Document segment START
PERSONALISING ANTICANCER DRUG CIRCADIAN TIMING
Recent preclinical and clinical studies highlighted large inter-patient variabilities regarding circadian rhythms of the organism and of drug response. Those individual variations sugget that a high patient benefit may be obtained by personalizing drug circadian timing, especially in the field of cancer as antitumor agents are often responsible of severe toxicities. We design combined experimental, clinical and mathematical approaches to individualize anticancer drug circadian timing towards and improved treatment tolerability and antitumor efficacy.
MULTI-SCALE APPROACH TO PERSONALISE IRINOTECAN CIRCADIAN TIMING
Irinotecan is an anticancer drug currently used in the clinics against digestive cancers. The drug pharmacology and its control by the circadian timing system was studied in cell culture and in mice to investigate molecular determinants of irinotecan chronotoxicity rhtyhmes towards its circadian timing optimization.
Document segment END
**Using the information:**
A. Translate into French this sentence from the passage on personalizing anticancer drug timing: "Irinotecan is an anticancer drug currently used in the clinics against digestive cancers."
B. Name every kind of approach that the passage on personalizing anticancer drug timing says is combined to individualize drug circadian timing.
The items that come after the passage play no part in this exercise.
Provided material START
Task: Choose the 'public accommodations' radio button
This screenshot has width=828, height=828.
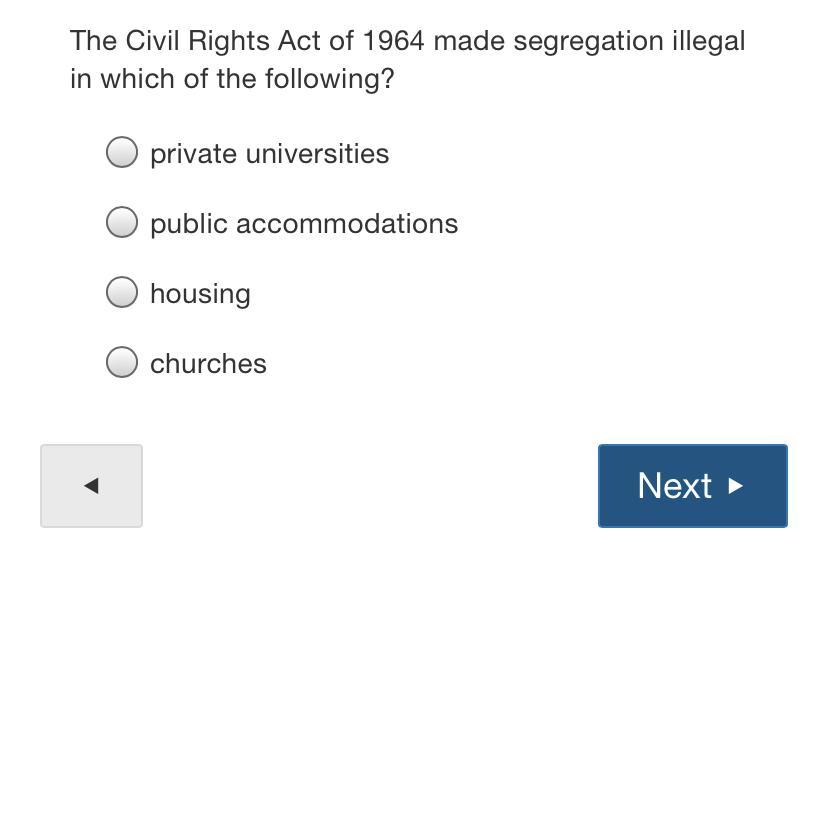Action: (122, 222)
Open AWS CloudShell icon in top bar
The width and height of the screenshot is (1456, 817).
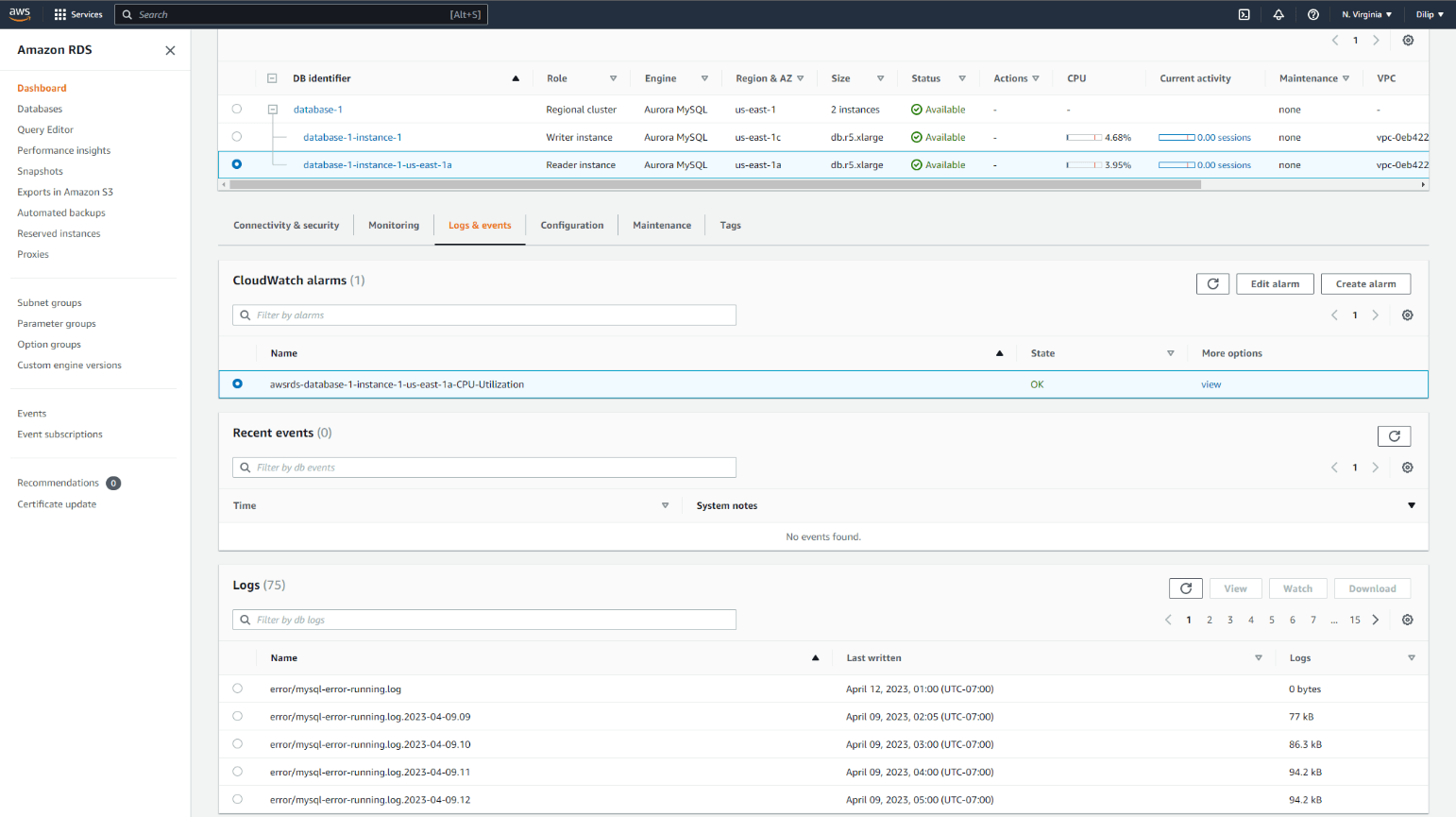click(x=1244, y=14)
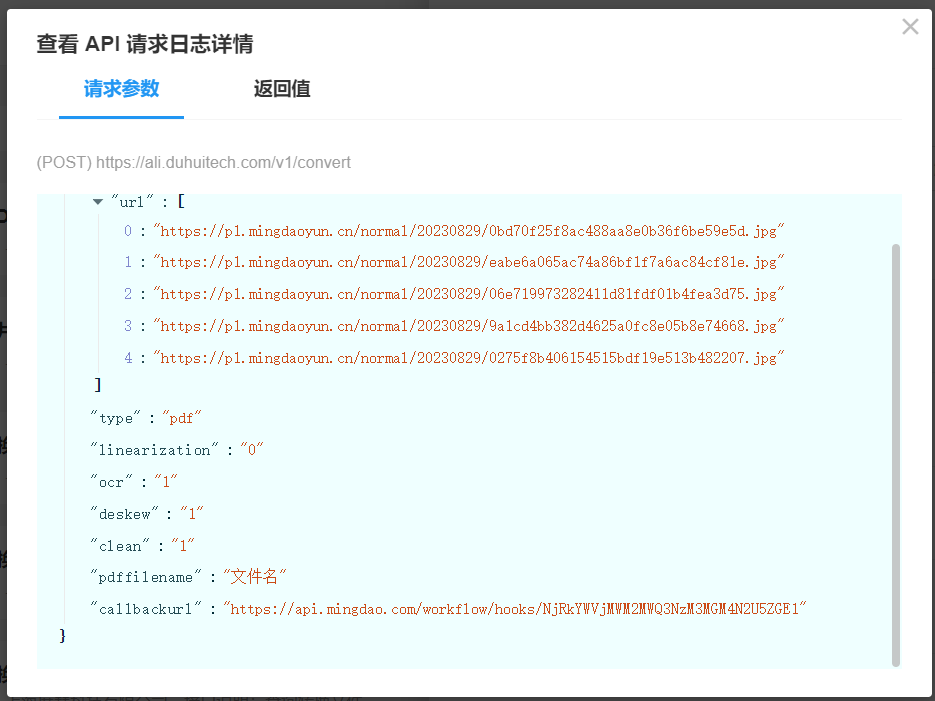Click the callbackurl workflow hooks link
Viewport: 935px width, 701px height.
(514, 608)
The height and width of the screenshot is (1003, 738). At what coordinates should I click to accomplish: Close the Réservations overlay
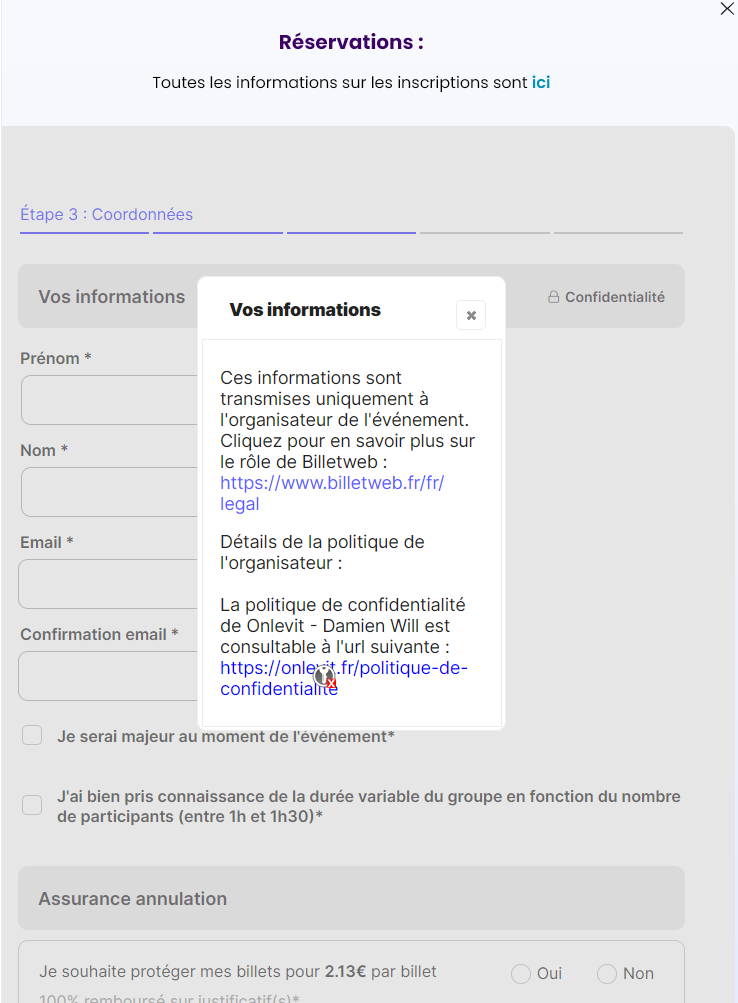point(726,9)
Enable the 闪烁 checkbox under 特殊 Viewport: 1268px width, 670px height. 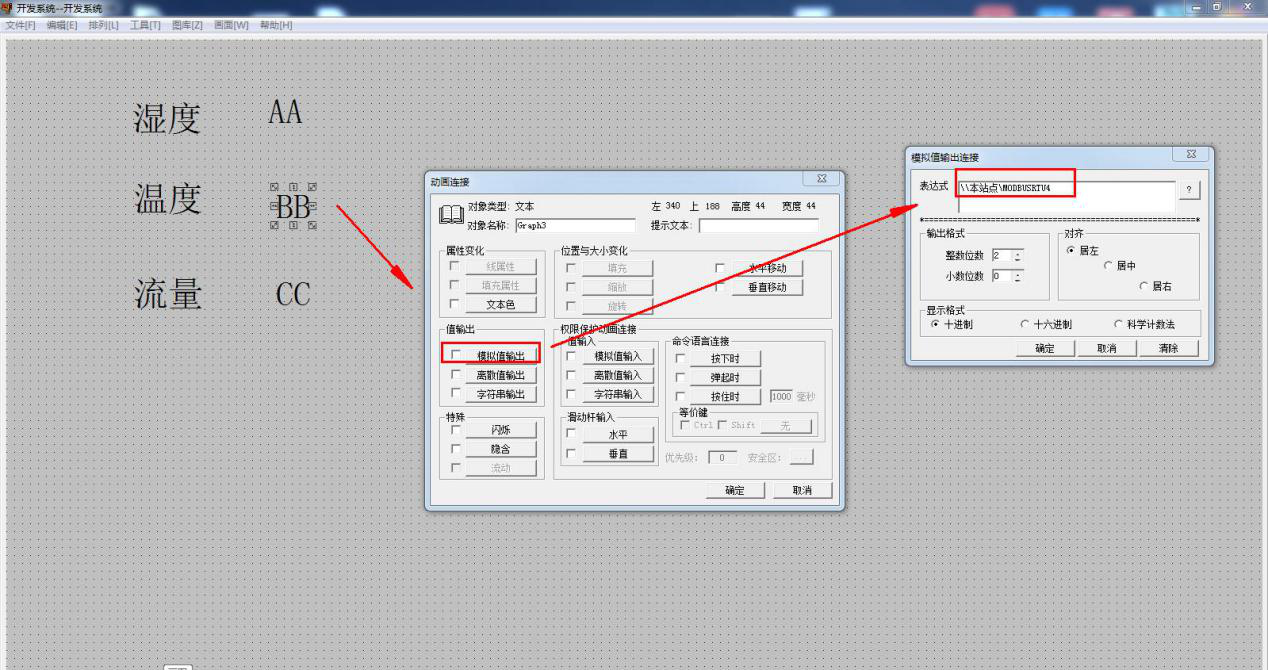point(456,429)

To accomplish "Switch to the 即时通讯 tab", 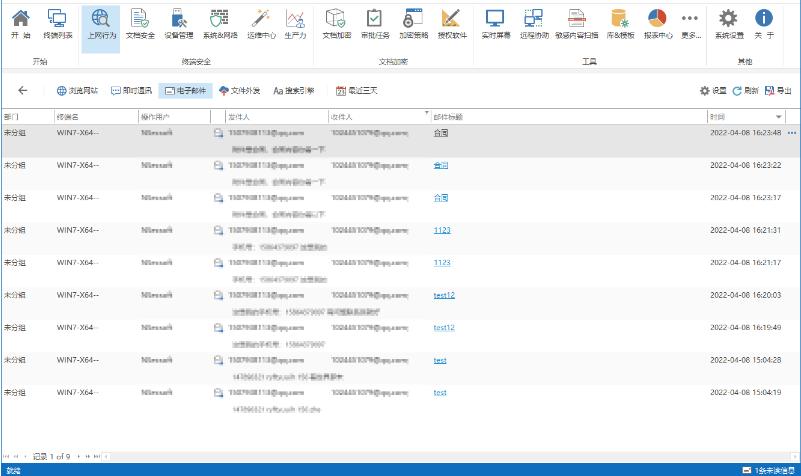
Provided material END
**Answers below:**
A. L'irinotécan est un médicament anticancéreux actuellement utilisé en clinique contre les cancers digestifs.

B. Experimental, clinical, and mathematical